Syndrome de la jonction pyélo-urétérale congénital de l'adulte traité par coeliochirurgie.

16 juillet 2001

Mots clés : hydronéphrose congénitale, adulte, chirurgie laparoscopique, Pyéloplastie
Auteurs : Danjou P, Leroy J, Brunet P, Lemaitre L
Référence : Prog Urol, 1995, 5, 946-950
BUTS : Réaliser par coeliochirurgie la pyéloplastie selon Anderson, Hynes et Küss pour traiter le syndrome de la jonction pyélo-urétérale (SJPU). PATIENTS ET METHODES : Nous avons proposé, aux patients pour lesquels l'indication d'un traitement pour SJPU était retenu, une pyéloplastie sous coeliochirurgie par une voie d'abord trans-abdomino-péritonéale. Les jonctions pyélo-urétérales ont été abordées après décollement colique et réséquées. Les sutures ont été réalisées par trois surjets de fil vicryl 4/0 : deux pour l'anastomose pyélo-urétérale et un pour le manche de la raquette pyélique. Les vaisseaux polaires inférieurs ont été transposés en arrière de la voie excrétrice et toutes les anastomoses protégées par une endoprothèse posée préalablement.
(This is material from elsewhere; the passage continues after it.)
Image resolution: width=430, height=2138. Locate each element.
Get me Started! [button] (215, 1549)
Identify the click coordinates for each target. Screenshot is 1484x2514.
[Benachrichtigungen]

Les durées d'intervention et d'hospitalisation post-opératoire, le volume des pertes sanguines ont été relevés. A trois mois, cinq patients sont évaluables d'un point de vue clinique et radiologique par comparaison des urographies pré et post-opératoires.
RESULTATS : De mai 1994 à mai 1995, sept patients consécutifs (âge moyen 33,4 ans, 17-65 ans) présentaient un SJPU congénital symptomatique. Trois patients avaient une artère polaire inférieure croisant la face antérieure de la jonction, et deux un bassinet géant. La durée moyenne d'intervention a été de 120 minutes (maximum : 147 mn; minimum : 90 mn). La perte sanguine a été constamment inférieure à 50 ml. La durée moyenne de séjour hors complication (1 cas) a été de trois jours (maximum 4 jours - minimum 1,5 jours). Notre complication est due à une fistule post-opératoire en raison d'une erreur technique nécessitant quinze jours d'hospitalisation. Les cinq patients évaluables sont asymptomatiques. Les résultats radiologiques montrent une amélioration franche dans quatre cas sur cinq, dans l'autre cas l'aspect dynamique est amélioré.
CONCLUSION : Le SJPU peut être traité sous coeliochirurgie selon des principes chirurgicaux qui ont fait leurs preuves, à condition de réunir dans un bloc opératoire parfaitement équipé un chirurgien et une équipe rompus à ce type de chirurgie. Ainsi, la pyéloplastie sous coeliochirurgie est une alternative aux traitements par chirurgie ouverte et par endopyélotomie dans la mesure où les patients bénéficient des avantages de la coeliochirurgie sans rien concéder à la méthode de traitement du SJPU.